Strings in HDF5

The Most Important Thing

If you remember nothing else, remember this:

All strings in HDF5 hold encoded text.

You can’t store arbitrary binary data in HDF5 strings. Not only will this break, it will break in odd, hard-to-discover ways that will leave you confused and cursing.

How to store raw binary data

If you have a non-text blob in a Python byte string (as opposed to ASCII or UTF-8 encoded text, which is fine), you should wrap it in a void type for storage. This will map to the HDF5 OPAQUE datatype, and will prevent your blob from getting mangled by the string machinery.

Here’s an example of how to store binary data in an attribute, and then recover it:

>>> binary_blob = b"Hello\x00Hello\x00"
>>> dset.attrs["attribute_name"] = np.void(binary_blob)
>>> out = dset.attrs["attribute_name"]
>>> binary_blob = out.tostring()

How to store text strings

At the high-level interface, h5py exposes three kinds of strings. Each maps to a specific type within Python (but see Compatibility below):

  • Fixed-length ASCII (NumPy S type)
  • Variable-length ASCII (Python 2 str, Python 3 bytes)
  • Variable-length UTF-8 (Python 2 unicode, Python 3 str)

Compatibility

If you want to write maximally-compatible files and don’t want to read the whole chapter:

  • Use numpy.string_ for scalar attributes
  • Use the NumPy S dtype for datasets and array attributes

Fixed-length ASCII

These are created when you use numpy.string_:

>>> dset.attrs["name"] = numpy.string_("Hello")

or the S dtype:

>>> dset = f.create_dataset("string_ds", (100,), dtype="S10")

In the file, these map to fixed-width ASCII strings. One byte per character is used. The representation is “null-padded”, which is the internal representation used by NumPy (and the only one which round-trips through HDF5).

Technically, these strings are supposed to store only ASCII-encoded text, although in practice anything you can store in NumPy will round-trip. But for compatibility with other progams using HDF5 (IDL, MATLAB, etc.), you should use ASCII only.

Note

This is the most-compatible way to store a string. Everything else can read it.

Variable-length ASCII

These are created when you assign a byte string to an attribute:

>>> dset.attrs["attr"] = b"Hello"

or when you create a dataset with an explicit “bytes” vlen type:

>>> dt = h5py.special_dtype(vlen=bytes)
>>> dset = f.create_dataset("name", (100,), dtype=dt)
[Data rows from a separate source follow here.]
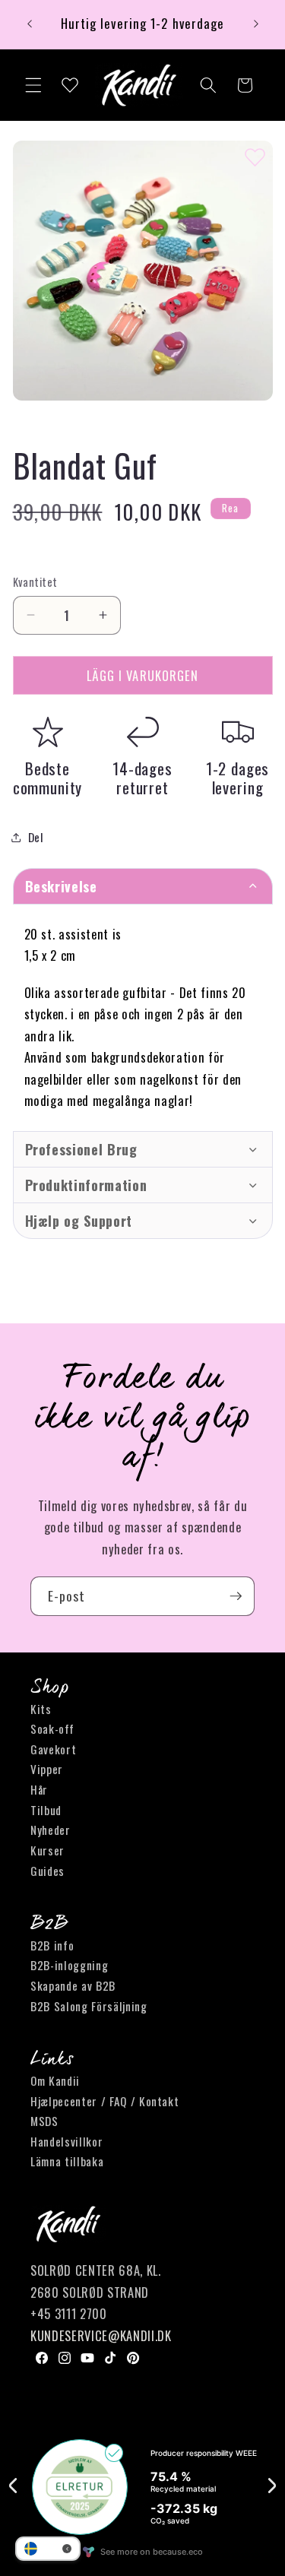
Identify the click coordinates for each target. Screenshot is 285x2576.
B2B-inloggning (69, 1965)
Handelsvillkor (66, 2141)
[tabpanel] (143, 1017)
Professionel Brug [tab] (81, 1149)
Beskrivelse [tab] (61, 886)
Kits (41, 1708)
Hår (39, 1789)
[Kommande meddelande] (256, 24)
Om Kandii (55, 2080)
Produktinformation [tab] (86, 1185)
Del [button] (36, 837)
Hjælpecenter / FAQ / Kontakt (104, 2101)
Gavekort (53, 1749)
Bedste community (48, 778)
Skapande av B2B (73, 1985)
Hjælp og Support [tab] (79, 1221)
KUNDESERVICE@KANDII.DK (101, 2335)
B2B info (52, 1945)
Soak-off (52, 1728)
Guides (47, 1870)
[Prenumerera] (235, 1596)
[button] (33, 85)
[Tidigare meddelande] (29, 24)
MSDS (44, 2120)
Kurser (47, 1850)
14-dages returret (142, 778)
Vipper (46, 1768)
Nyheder (50, 1829)
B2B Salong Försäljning (88, 2006)
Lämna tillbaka (66, 2161)
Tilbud (46, 1809)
Note that they’re not fully identical to Python byte strings. You can only store ASCII-encoded text, without NULL bytes:

>>> dset.attrs["name"] = b"Hello\x00there"
ValueError: VLEN strings do not support embedded NULLs

In the file, these are created as variable-length strings with character set H5T_CSET_ASCII.

Variable-length UTF-8

These are created when you assign a unicode string to an attribute:

>>> dset.attrs["name"] = u"Hello"

or if you create a dataset with an explicit unicode vlen type:

>>> dt = h5py.special_dtype(vlen=unicode)
>>> dset = f.create_dataset("name", (100,), dtype=dt)

They can store any character a Python unicode string can store, with the exception of NULLs. In the file these are created as variable-length strings with character set H5T_CSET_UTF8.

Exceptions for Python 3

Most strings in the HDF5 world are stored in ASCII, which means they map to byte strings. But in Python 3, there’s a strict separation between data and text, which intentionally makes it painful to handle encoded strings directly.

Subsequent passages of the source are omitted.